Listen: Flow - Moglii

March 31, 2019 in stream

Flow is the new song from Cologne-based musician Moglii, real name Simon Ebener-Holscher, and it bursts with a wild sense of movement.

The song is a tribute to the ocean, the feeling of the flow-state and the experience of the soul of a special person. Listening to it conjures a feeling of being truly in the moment, when time seems to shift and take on a different form, somehow both longer and shorter at once.

Having previously had success in collaboration with Novaa on the 2016 EP Down Under, Moglii started to release music on his own in the form of the debut EP Naboo. Having opened for the likes of Roosevelt, Elderbrook and Empire of the Sun, Ebener-Holscher is able to combine his background in songwriting and training in jazz piano with knowledge of electronic production and what it takes to stage a live performance. The result is heard here, in the polished and yet authentic and honest feel of Flow.

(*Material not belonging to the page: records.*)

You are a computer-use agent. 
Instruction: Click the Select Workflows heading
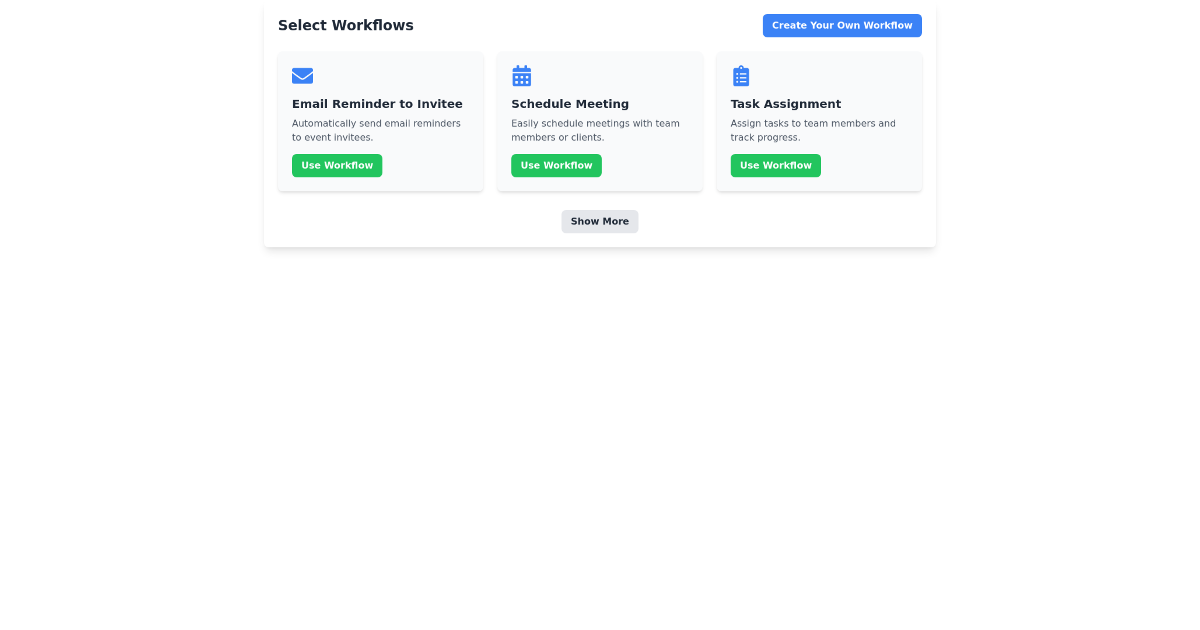point(346,25)
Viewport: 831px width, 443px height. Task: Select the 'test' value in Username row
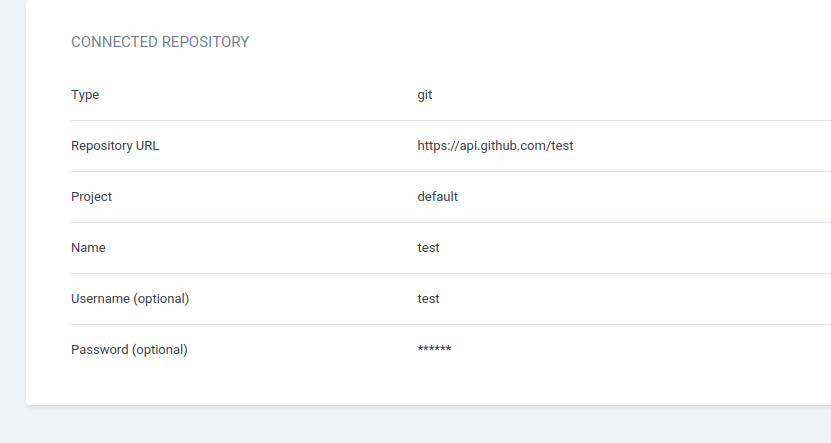(428, 299)
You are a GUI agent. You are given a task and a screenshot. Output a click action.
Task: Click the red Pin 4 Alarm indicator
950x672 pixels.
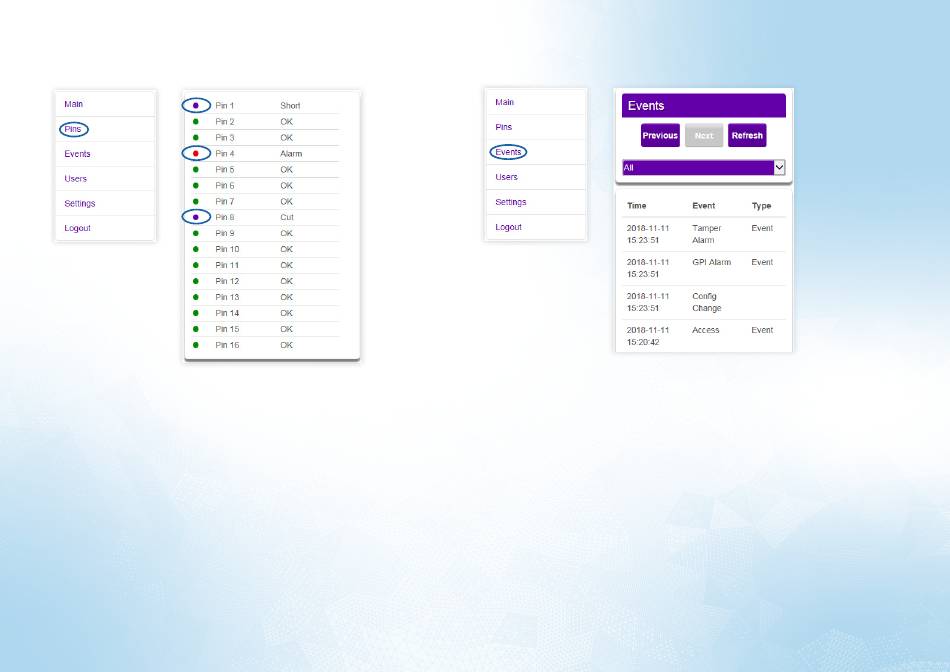(x=196, y=153)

There is a little bit of a bedroom, future pop feel to Moglii’s music. Flow calls to mind Metronomy and James Blake amongst others - the hooks are irresistible but at the same time the vocals feel emotionally intimate. The instrumentation deliberates plays with the sound of the sea, and a sense of serenity and strength. It’s confident and yet vulnerable, in the way genuine vulnerability can be often be incredibly strong.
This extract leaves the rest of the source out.